Note: When I’m answering emails, I use text if the problem is simple, and video if they ask a more in-depth problem, so I may spend more or less time responding to students depending on the material of the week."

"I check emails several times a day, including weekends, and I pay close attention when the deadline for assignments approaches (Monday night). I try to open up assignments a few weeks prior in case students want to get ahead. In a typical week, if the lessons warrant it, early-to-mid week I create and post one or more short (no more than 15 min) videos covering lesson concepts and working through examples. I then grade the labs completed from the previous lesson (this takes the most time). Weekends are spent mostly answering to student questions. There are other non-regular duties, like creating the midterms, updating the labs, responding to discussion posts, adding resources, etc."
"I check my e-mail at least once in the morning, noon, afternoon, and evening daily to see if I need to answer any question or concern. If I need to send a reminder I send them. If I see a student’s comment or concern is valuable, I share that with the entire class. I check discussion forum once a day to see I need address any issue. I have set office hours Tuesday and Thursday 12:00-1:25, and students call in for any question or comments. If a student calls in other times and leaves a message, I return the call. I do grading Sunday evening, all day Monday and Tuesday afternoons."

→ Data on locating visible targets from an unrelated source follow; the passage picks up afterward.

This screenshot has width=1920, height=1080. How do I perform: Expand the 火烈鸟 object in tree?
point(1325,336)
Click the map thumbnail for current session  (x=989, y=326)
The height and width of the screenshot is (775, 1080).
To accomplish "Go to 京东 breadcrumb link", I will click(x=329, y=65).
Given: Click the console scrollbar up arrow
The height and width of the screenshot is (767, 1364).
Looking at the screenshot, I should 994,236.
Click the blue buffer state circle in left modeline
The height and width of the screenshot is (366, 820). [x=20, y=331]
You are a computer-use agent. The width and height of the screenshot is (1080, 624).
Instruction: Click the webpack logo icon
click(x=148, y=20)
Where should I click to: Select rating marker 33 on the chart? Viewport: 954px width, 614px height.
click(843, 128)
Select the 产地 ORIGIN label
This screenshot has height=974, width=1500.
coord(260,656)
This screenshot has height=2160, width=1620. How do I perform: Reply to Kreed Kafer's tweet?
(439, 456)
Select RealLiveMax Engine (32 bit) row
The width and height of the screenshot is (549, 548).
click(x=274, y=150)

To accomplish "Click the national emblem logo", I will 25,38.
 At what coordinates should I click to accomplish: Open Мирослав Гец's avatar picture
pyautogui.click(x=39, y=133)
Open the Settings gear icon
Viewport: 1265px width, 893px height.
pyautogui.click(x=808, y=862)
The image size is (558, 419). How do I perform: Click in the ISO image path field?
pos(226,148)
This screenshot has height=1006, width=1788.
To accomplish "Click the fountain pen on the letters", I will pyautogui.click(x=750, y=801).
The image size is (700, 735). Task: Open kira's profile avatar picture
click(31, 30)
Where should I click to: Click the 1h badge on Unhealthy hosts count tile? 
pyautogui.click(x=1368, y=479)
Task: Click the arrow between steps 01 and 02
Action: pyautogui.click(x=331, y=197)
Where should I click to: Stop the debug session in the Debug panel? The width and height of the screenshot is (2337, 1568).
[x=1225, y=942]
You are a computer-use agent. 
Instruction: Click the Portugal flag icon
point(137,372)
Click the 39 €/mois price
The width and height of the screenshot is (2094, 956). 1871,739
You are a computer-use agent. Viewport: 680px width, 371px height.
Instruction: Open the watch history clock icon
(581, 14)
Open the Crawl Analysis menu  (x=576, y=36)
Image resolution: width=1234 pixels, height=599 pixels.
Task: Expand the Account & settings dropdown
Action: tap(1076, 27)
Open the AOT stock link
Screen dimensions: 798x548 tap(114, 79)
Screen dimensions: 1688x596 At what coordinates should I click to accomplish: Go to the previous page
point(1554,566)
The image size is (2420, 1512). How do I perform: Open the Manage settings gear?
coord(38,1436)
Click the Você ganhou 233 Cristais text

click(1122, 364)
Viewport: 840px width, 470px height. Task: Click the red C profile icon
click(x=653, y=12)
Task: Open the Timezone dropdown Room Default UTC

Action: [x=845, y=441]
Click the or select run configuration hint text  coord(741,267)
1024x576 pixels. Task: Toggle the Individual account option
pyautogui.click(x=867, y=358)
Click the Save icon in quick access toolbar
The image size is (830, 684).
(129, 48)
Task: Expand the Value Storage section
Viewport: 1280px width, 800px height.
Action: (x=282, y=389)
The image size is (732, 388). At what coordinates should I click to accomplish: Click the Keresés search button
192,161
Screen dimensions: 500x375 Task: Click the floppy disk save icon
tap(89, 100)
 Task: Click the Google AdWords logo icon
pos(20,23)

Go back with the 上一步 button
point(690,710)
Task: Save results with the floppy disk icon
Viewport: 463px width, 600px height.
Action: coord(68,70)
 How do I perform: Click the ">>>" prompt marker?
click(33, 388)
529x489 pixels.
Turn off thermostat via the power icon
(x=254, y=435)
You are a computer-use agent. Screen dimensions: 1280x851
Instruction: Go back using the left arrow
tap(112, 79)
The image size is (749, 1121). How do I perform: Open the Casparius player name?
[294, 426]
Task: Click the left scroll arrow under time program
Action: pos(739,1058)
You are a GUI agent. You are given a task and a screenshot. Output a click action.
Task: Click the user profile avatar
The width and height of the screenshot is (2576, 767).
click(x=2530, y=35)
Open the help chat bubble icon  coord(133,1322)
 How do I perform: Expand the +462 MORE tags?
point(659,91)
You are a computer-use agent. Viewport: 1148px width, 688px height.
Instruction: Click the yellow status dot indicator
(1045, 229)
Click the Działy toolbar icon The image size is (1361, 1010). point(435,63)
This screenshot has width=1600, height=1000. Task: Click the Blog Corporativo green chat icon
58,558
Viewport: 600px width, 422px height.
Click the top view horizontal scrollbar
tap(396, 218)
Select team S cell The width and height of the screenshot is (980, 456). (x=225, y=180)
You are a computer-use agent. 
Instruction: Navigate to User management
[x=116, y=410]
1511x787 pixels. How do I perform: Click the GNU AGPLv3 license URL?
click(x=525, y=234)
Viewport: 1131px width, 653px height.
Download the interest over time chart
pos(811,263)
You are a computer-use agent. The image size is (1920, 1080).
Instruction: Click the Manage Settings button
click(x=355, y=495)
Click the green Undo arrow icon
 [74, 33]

Interaction between and among students and the instructor is an important component of any online course. In a discussion all can see and learn from the give and take. How do we encourage discussion in the courses we teach?

Best Practices from Colleagues

For more about the tools to use for online discussion visit Communicating Online

Working with TAs is 90% about communication! Here are comments from experienced instructors:

During the First Few Weeks

Below are a few testimonials from the Department of Statistics online faculty.

"My first email to the grader should is a general description of what to expect over the semester. I add their name to the Canvas roster and provide a weekly schedule of topics and due dates."
"I ask about their experience with Canvas and adding comments in the drop box or Speedgrader. It’s not safe to assume that they know all about grading in Canvas."
"I prepare a short document that introduces the grader/TA to the course and lists your expectations."
"In the first few weeks, I review the way my grader/TA is correcting assignments, and make sure I agree with their point assignment and level of detail given in their feedback for the student."

As the Semester Progresses

"I send my grader a weekly note to let them know specific things you are looking for in that week's assignments. Periodically, and for some of the more complicated assignments, I review their grading and comments."
"I copy my TA when communicating in email. They don’t usually log on as regularly. So use this to keep communication open."
"It is very important for the grader to post scores promptly each week, so the students know when to expect them, especially before an exam."

Also Important to Note

"I provide solutions for the grader and then describe with a point-by-point breakdown what to look for and how to assign partial credit for each question. If anything is unclear, I encourage the grader to ask me about it. Students also appreciate comments whenever any deduction is made---or even if no deduction is made. I ask the grader to make such comments available to the students for every submission."
"I stress the importance of detailed comments – even with solutions available. The TA is often the main point of communication with many of the students."